Monday, April 3, 2017

The Father Confused

Who is the father? asks Kobo, if you don't mind me asking. Only, I thought you were going extinct.

That's why you mustn't tell anyone about my babies, says the Barbados racer.

Are they imaginary? asks Kobo.

How sad.

No, on the contrary, says the Barbados racer. They are sort of......illegitimate. I know that's less important these days.

Totally unimportant, says Kobo. Why even say it?

You don't understand, says the Barbados racer. How could you?

Try me, says Kobo. Are you sure you won't have a piece of Cacao Grenada? It might help to relax you.

No thanks, dear, I have plans for the Cacao Grenada. But you are so empathetic. And furthermore, you are a clam. So I know you won't tell anyone.

Kobo is beside herself with impatience. What is the secret?

The father, says the Barbados racer, is a Mastigodryas bruesi.

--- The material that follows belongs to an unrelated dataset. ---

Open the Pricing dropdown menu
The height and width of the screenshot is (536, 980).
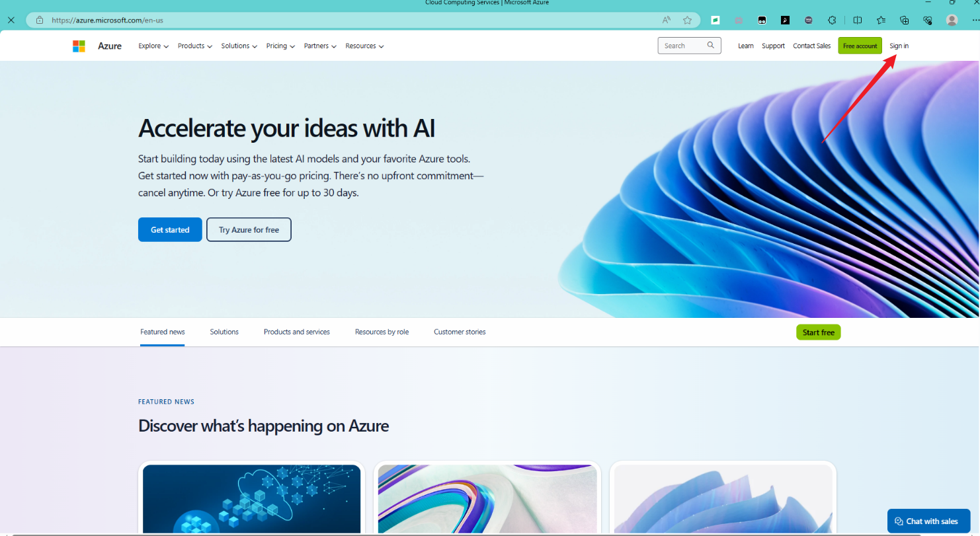tap(280, 46)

Golly! says Kobo. What's that? A lizard?

Ah ha ha ha! laughs the Barbados racer. No, remind me not to get that desperate. Mastigo is an introduced species, from way back. He's an arboreal snake, whereas I'm a terrestrial. We have, on occasion, been confused.

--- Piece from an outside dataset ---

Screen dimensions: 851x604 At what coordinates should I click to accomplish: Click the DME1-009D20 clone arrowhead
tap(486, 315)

Confused, says Kobo. In your relationship?

No, by the early naturalists, says the Barbados racer.

How did you meet? asks Kobo.

He dropped by, says the Barbados racer. He was doing a tree tour. He saw the lion, and was attracted by the red ball. It was pretty, then. Shiny, no scratches. I heard him reading the inscription out loud, It was so funny. He thought the lion was called Henry Wilkinson. The lion still believes it. Anyway we got talking about life, the universe and everything, including the mongoose, and one thing led to another.....

But that must have been ages ago, says Kobo. If the ball was so shiny.

It was, sighs the Barbados racer. Ages and ages.

And your eggs haven't hatched yet, says Kobo.

(Careful Kobo, not to tread on her dreams).

Not yet, says the Barbados racer. She sighs.

It's all just a tad too pathetic.

Even for the Barbados racer.

Oh well, eggs, shmeggs! Where's that chocolate?

She bustles about. The chocolate is half unwrapped already.

On your way out, dear, just place this chocolate on top of the red ball. The chocolate will melt and run down the ball and annoy Henry Wilkinson!

What a hilarious plan! says Kobo, glad that her friend has got over her troubles so quickly.

There's just one thing, I can't get out unless you move me.

Oh, of course dear, I was forgetting. But I don't want those naturalists out there taking photos. We must act like lightning.

She lifts Kobo up, with the chocolate, and shoves her outside.

This time Griff is ready with his camera.

Whirr click.

What has he captured?

Kobo, a large chunk of Cacao Grenada, and yes! a flash of brown snake skin with light lateral stripes to the rear.